The Joy of Blog Writing

One of my first jobs was as a technical writer. I had to figure out what I needed to explain, who my audience was, write a draft, and have it critiqued by engineers. Then I had to revise the damn thing and send it back to the engineers.

The problem was, the engineers were not interested. They left the copy on their desks, and went, “yeah, yeah” when bugged. Sometimes they just handed it back without reading it. I learned to sneak outrageous things in so that I could call them on ignoring me. At that point they got miffed and corrected my grammar, which was, frankly, better than theirs.

Needless to say, the process wasn’t very gratifying.

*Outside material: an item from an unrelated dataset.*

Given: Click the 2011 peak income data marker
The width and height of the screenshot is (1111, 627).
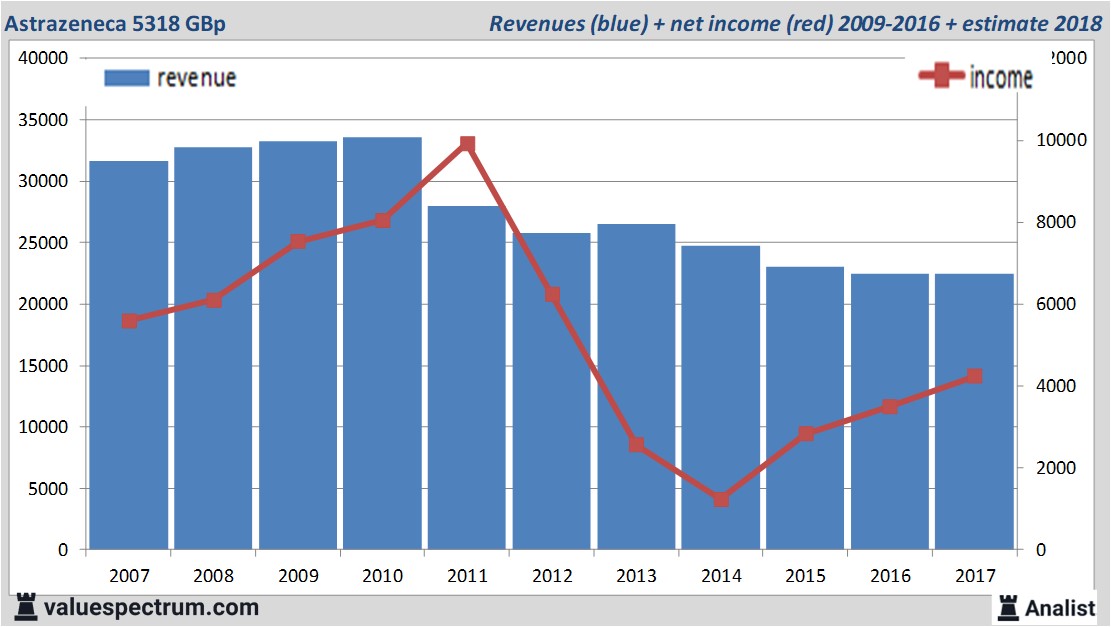Looking at the screenshot, I should tap(467, 145).
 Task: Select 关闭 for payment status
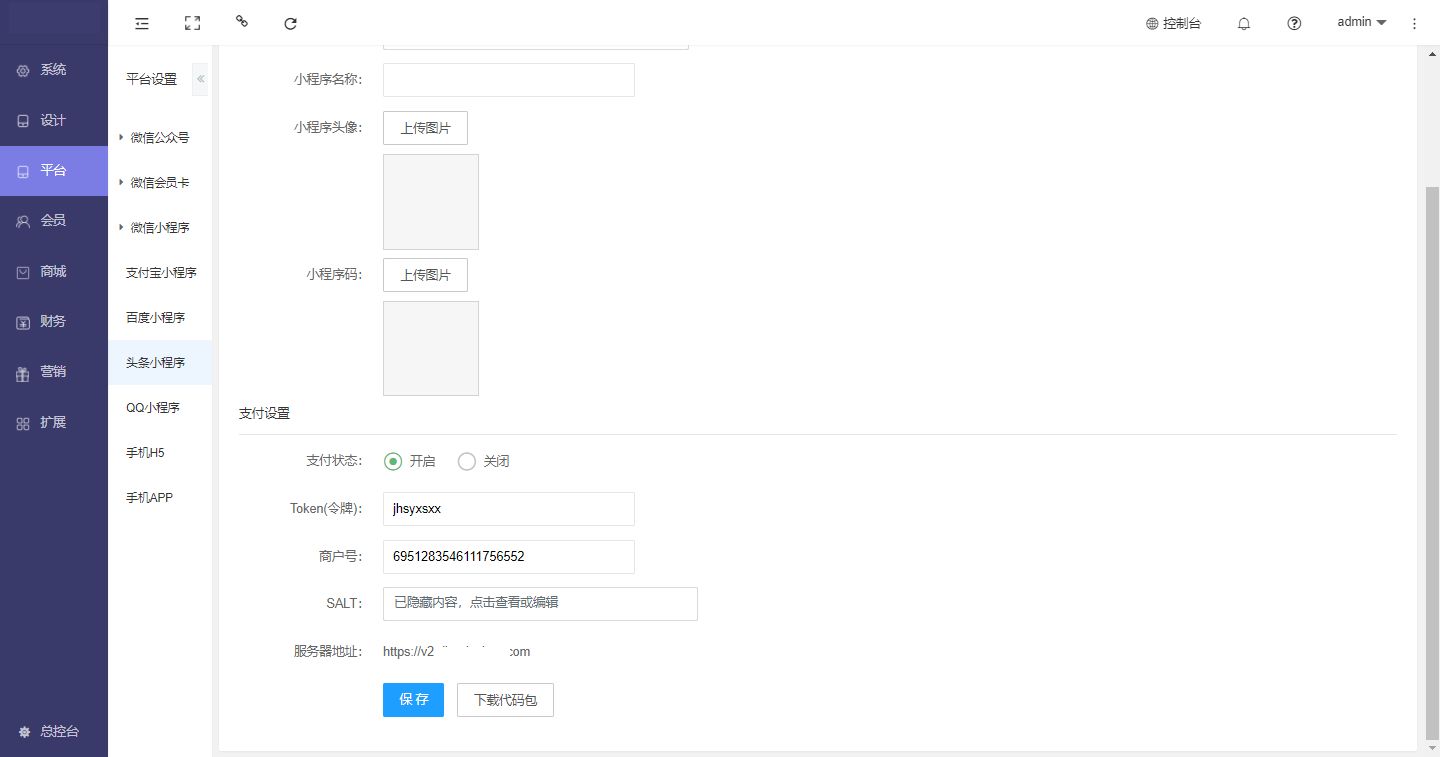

When I was a social worker, my writing was usually read only by myself. My standards were pretty high and I liked doing a good job. But with a readership of one, all that work seemed a little pointless.

My next experience with writing was for Survivorship. I did fifteen to twenty pieces a year for the Notes and the Journal and, believe me, it felt like a lot. Most of the time I had nobody to make suggestions or edit my work. Sometimes I lucked out and found a proof reader. It was a lonely endeavor.

I thought that what I was writing might be helpful, but I got very little feedback — people commented three or four times a year at most. At least nobody was complaining loudly. I just accepted the situation because I thought it was normal, part and parcel of the job. It wasn’t much different from my other writing experiences, after all. And I understood that being a survivor can be a full-time job, with little energy left over for anything else.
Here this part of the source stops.